YOUR TASK:
Word for word, copy the line that contains "You are a computer-use" and each line after it in the data below. Pictures stay out of the copy.

DATA TO USE:

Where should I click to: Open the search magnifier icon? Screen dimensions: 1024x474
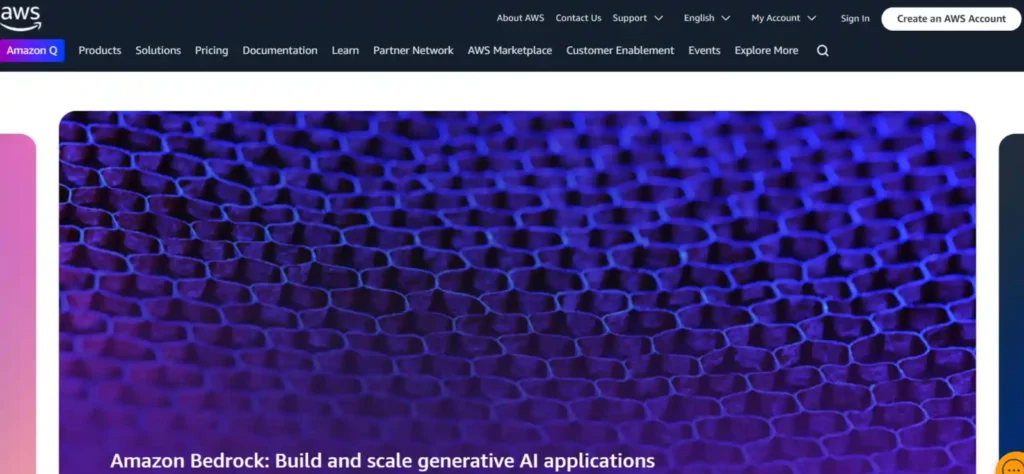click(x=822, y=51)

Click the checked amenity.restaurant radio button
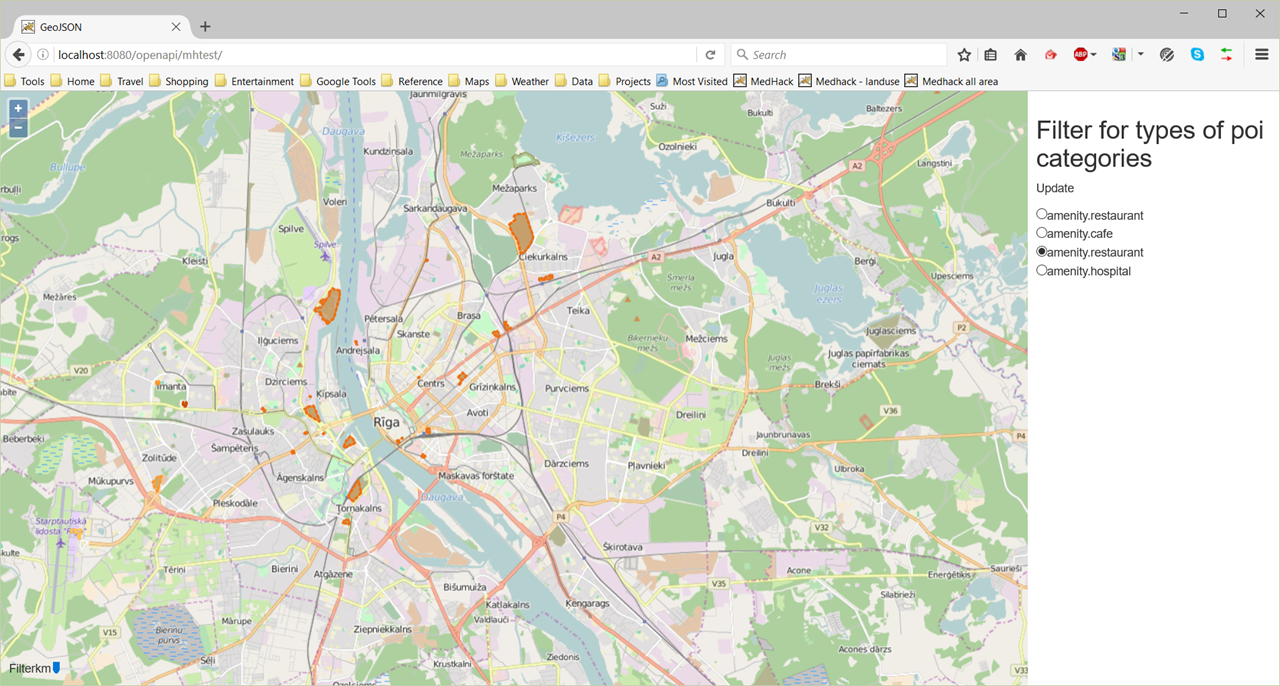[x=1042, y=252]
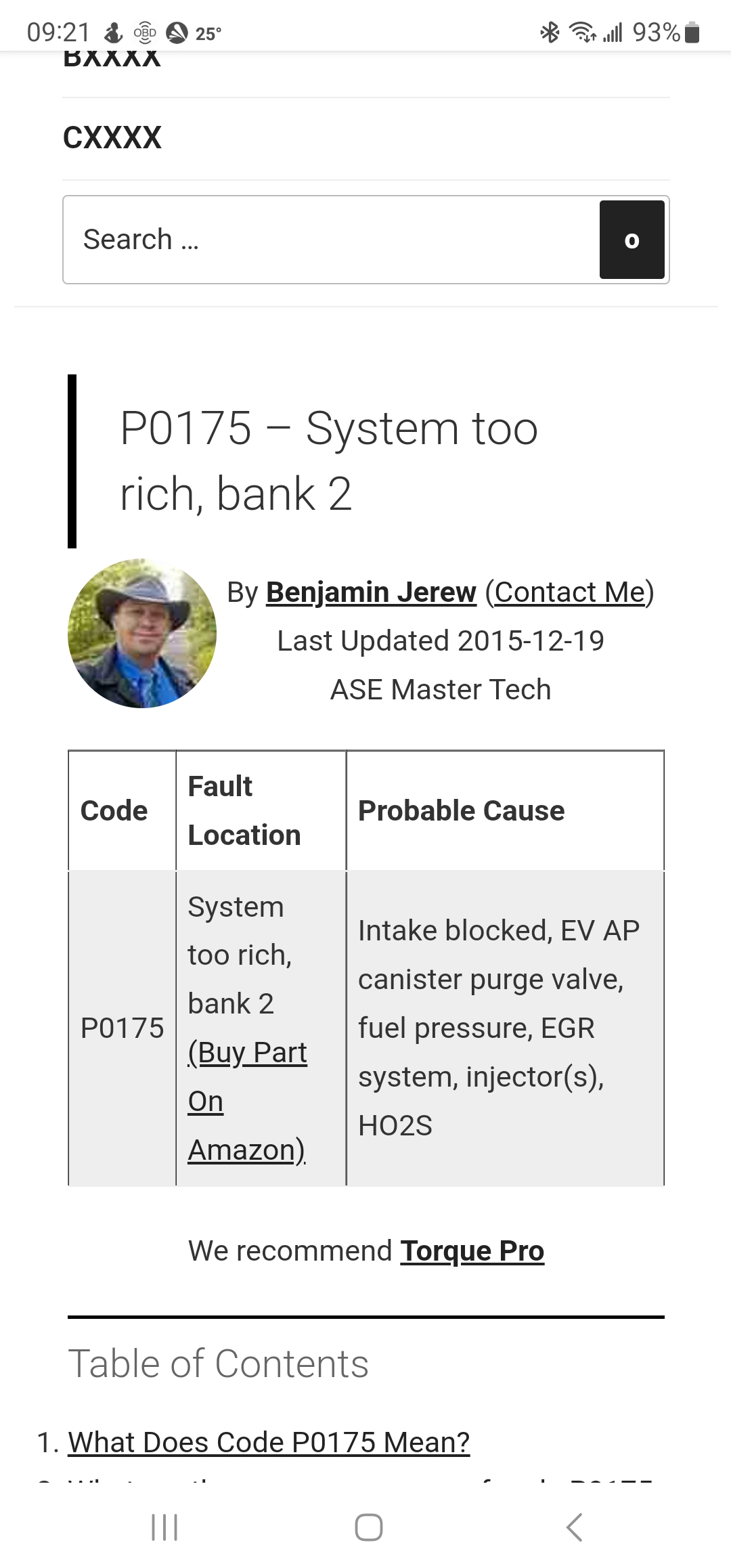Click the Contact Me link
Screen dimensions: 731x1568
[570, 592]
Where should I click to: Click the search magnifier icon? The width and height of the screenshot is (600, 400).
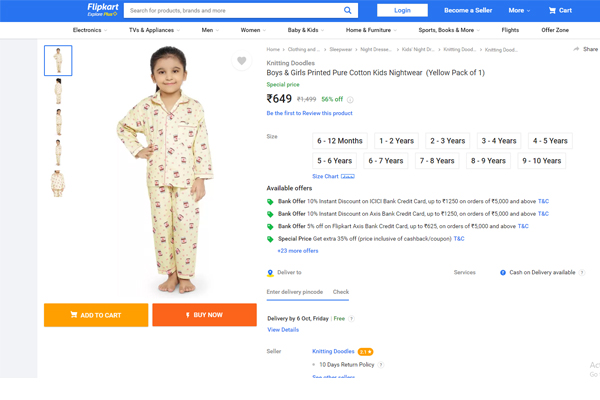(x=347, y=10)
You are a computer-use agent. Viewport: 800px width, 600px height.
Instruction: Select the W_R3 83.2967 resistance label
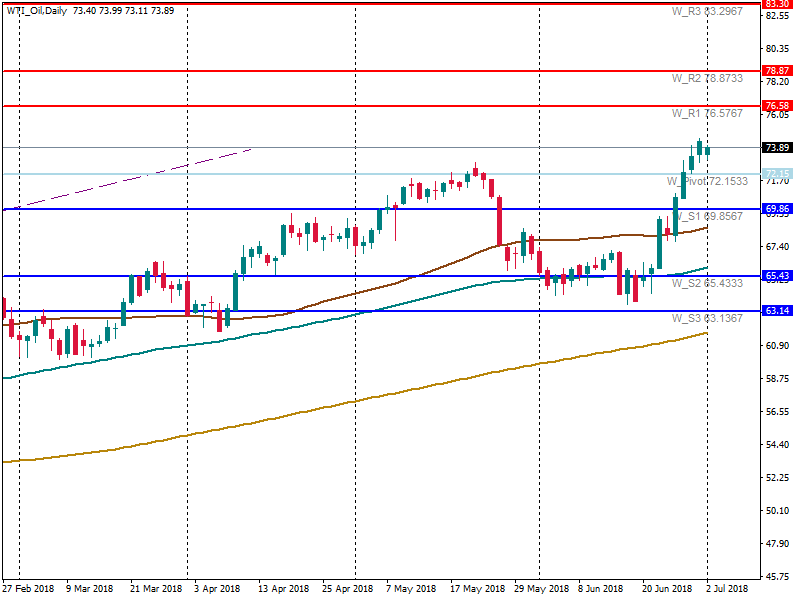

SOLUTION FOR THIS EXERCISE:
You are a computer-use agent. Viewport: 800px width, 600px height.
Instruction: Select the W_R3 83.2967 resistance label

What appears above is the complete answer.